Hydromorphone (brand name Dilaudid) is a powerful analgesic that can cause death if not carefully monitored.
At 28 years old, Anders Pederson had been close to his older sister, Kelly, their entire lives. After a childhood E.coli infection damaged her kidneys, Kelly needed a kidney donation and her brother stepped up. Following a rigorous work-up and preparation, the siblings underwent the transplant procedure at The University of California San Francisco (UCSF), which had a good record and annually performed a large number of kidney transplants.
Following the procedure, Kelly showed quick improvement while Anders struggled with significant pain. Given his discomfort, a nurse practitioner altered his medication from Fentanyl to Dilaudid, quadrupling his dose by some media reports. Mr. Pederson was on a patient-controlled anesthesia pump (PCA). The following morning, Anders mom checked on her son to find him cold. While the crash team was able to restart his heart, he never regained consciousness and was declared brain dead and removed from life support nine days later. The family was told Anders had a congenital heart issue that caused his heart to stop.

Stored data entries:
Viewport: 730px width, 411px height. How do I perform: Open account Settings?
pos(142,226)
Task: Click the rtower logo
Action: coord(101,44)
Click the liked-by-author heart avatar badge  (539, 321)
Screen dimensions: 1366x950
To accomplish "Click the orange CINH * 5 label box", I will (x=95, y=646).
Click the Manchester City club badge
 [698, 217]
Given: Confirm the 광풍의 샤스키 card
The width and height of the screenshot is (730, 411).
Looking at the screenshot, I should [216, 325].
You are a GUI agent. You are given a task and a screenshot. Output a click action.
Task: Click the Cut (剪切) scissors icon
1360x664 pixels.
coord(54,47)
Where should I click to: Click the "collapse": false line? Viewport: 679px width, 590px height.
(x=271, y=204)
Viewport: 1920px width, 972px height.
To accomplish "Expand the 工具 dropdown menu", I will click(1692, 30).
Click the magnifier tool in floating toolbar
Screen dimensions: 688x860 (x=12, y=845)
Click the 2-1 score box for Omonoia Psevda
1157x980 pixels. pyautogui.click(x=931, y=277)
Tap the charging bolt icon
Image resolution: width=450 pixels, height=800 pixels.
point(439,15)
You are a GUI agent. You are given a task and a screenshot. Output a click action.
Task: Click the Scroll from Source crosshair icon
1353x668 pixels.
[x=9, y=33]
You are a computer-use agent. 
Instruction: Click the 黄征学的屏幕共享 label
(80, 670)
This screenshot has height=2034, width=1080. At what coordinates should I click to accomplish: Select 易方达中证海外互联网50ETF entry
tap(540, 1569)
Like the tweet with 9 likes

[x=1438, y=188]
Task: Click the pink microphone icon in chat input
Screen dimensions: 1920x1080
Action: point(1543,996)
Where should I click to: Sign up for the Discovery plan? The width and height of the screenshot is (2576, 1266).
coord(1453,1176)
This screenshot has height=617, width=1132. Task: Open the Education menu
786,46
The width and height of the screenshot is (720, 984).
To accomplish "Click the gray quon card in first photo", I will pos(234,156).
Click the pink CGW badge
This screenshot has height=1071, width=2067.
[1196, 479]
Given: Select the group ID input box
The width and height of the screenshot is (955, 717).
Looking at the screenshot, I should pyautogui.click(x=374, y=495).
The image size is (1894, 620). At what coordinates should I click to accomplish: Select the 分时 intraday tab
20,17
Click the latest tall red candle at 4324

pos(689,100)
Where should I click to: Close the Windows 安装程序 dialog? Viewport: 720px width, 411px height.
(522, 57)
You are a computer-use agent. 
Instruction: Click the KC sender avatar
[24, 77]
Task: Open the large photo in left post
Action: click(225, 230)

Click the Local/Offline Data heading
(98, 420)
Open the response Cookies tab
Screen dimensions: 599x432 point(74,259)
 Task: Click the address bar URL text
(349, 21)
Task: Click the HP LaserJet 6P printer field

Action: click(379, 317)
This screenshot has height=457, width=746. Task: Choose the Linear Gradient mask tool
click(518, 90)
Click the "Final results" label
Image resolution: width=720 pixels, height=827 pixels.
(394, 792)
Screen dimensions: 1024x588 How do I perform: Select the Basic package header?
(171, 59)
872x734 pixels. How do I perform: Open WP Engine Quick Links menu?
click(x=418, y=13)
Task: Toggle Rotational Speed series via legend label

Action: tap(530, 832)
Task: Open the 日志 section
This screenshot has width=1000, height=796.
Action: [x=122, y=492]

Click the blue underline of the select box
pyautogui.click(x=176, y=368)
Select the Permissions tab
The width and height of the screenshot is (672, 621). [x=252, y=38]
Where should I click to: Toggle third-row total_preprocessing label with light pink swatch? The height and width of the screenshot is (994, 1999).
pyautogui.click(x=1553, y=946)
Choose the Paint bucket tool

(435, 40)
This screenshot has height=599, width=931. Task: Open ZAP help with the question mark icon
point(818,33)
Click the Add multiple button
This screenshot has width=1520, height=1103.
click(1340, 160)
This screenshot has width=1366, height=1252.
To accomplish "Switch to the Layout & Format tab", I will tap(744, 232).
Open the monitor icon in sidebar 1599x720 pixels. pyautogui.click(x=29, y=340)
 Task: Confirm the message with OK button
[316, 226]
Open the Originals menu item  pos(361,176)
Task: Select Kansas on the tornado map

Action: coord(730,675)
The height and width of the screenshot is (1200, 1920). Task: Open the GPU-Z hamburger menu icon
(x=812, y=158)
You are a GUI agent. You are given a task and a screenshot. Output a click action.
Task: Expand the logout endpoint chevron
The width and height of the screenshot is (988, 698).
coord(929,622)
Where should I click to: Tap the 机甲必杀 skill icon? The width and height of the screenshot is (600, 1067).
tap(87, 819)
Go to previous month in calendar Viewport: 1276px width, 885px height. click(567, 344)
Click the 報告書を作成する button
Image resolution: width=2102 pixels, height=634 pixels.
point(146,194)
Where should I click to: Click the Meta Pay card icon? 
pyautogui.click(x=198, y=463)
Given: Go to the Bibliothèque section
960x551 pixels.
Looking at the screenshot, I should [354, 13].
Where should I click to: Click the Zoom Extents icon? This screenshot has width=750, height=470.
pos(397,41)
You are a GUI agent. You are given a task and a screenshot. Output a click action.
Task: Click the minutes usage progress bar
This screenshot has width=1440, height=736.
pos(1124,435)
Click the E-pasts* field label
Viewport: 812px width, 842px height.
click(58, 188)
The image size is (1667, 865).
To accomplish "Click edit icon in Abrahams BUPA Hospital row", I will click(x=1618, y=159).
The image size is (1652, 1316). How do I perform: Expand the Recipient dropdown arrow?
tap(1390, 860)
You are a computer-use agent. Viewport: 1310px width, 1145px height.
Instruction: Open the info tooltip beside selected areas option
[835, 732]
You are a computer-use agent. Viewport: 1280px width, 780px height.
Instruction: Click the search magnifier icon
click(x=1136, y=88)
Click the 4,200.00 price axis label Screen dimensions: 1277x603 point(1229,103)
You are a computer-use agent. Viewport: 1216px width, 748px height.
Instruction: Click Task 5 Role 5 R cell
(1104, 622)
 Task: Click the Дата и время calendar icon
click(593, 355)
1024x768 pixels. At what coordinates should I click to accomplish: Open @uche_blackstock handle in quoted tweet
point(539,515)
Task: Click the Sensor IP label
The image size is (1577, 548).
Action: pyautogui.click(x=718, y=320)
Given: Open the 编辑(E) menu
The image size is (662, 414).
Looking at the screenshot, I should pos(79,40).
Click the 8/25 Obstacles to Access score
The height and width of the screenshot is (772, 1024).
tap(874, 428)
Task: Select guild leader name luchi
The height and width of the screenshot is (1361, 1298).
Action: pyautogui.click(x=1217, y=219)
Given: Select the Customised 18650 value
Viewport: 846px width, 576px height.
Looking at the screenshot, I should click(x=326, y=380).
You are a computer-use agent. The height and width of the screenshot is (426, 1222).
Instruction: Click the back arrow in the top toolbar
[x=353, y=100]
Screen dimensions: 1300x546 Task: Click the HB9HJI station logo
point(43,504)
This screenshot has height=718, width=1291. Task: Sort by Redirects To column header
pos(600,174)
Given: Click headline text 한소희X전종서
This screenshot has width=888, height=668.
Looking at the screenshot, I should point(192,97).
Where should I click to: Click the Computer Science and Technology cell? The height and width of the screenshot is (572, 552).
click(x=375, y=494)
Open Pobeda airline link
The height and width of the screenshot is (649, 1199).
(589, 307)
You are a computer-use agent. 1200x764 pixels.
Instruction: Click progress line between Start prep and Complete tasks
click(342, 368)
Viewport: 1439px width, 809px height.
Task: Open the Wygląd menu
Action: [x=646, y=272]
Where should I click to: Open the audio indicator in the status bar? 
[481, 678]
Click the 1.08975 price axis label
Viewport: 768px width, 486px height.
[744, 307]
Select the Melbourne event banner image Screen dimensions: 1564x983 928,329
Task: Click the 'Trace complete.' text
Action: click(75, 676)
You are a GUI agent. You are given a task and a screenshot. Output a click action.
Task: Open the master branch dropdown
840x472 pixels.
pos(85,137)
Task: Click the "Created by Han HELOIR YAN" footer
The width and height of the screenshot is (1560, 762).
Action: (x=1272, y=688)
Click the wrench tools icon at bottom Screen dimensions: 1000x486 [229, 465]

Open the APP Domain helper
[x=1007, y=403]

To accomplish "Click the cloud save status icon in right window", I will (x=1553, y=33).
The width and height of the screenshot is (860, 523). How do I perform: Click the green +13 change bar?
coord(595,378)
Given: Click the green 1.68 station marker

- _Exercise set_
• 1. Using the kidney transplant passage, decide whether each statement agrees with it: (a) Kelly's kidneys were damaged by an E.coli infection in childhood; (b) a doctor switched Anders's medication from Fentanyl to Dilaudid; (c) Anders's mother found him cold the morning after the change. Answer yes or no for each and quote the words that settle it.
• 2. Carry the kidney transplant passage forward, picking up right after its final sentence.

- _Solved problems_
• 1.
(a) Yes: "After a childhood E.coli infection damaged her kidneys"
(b) No: "a nurse practitioner altered his medication from Fentanyl to Dilaudid"
(c) Yes: "The following morning, Anders mom checked on her son to find him cold."

• 2.
Dilaudid is a powerful opioid pain reliever. As a sedative, hydromorphone can and does interfere with breathing and can lead to respiratory arrest. A study published in the Journal of Patient Safety from Dartmouth-Hitchcock Medical Center found approximately 180,000 people experience adverse opioid events each year in hospitals. Of those, an estimated 5,000 people die. A legislative bill requiring hospitals to monitor patients for opioid-induced respiratory distress was introduced in the House in November 2021.
The recent donation of a kidney left Anders even more vulnerable to opioid overdose. Dilaudid packaging warns of using the medication in patients with renal impairment. Staff did not provide a simple pulse oximeter to Anders, which would have sounded if his blood oxygen dropped. Further, despite being on Dilaudid, nursing staff did not monitor his vital signs for approximately five hours.
When the family requested the medical records, the hospital provided 40 pages of records. After the family retained an experienced medical malpractice attorney, the hospital provided another 44,000 pages. On review, an expert witness testified to 30 failures in the post-operative care of Mr. Pederson.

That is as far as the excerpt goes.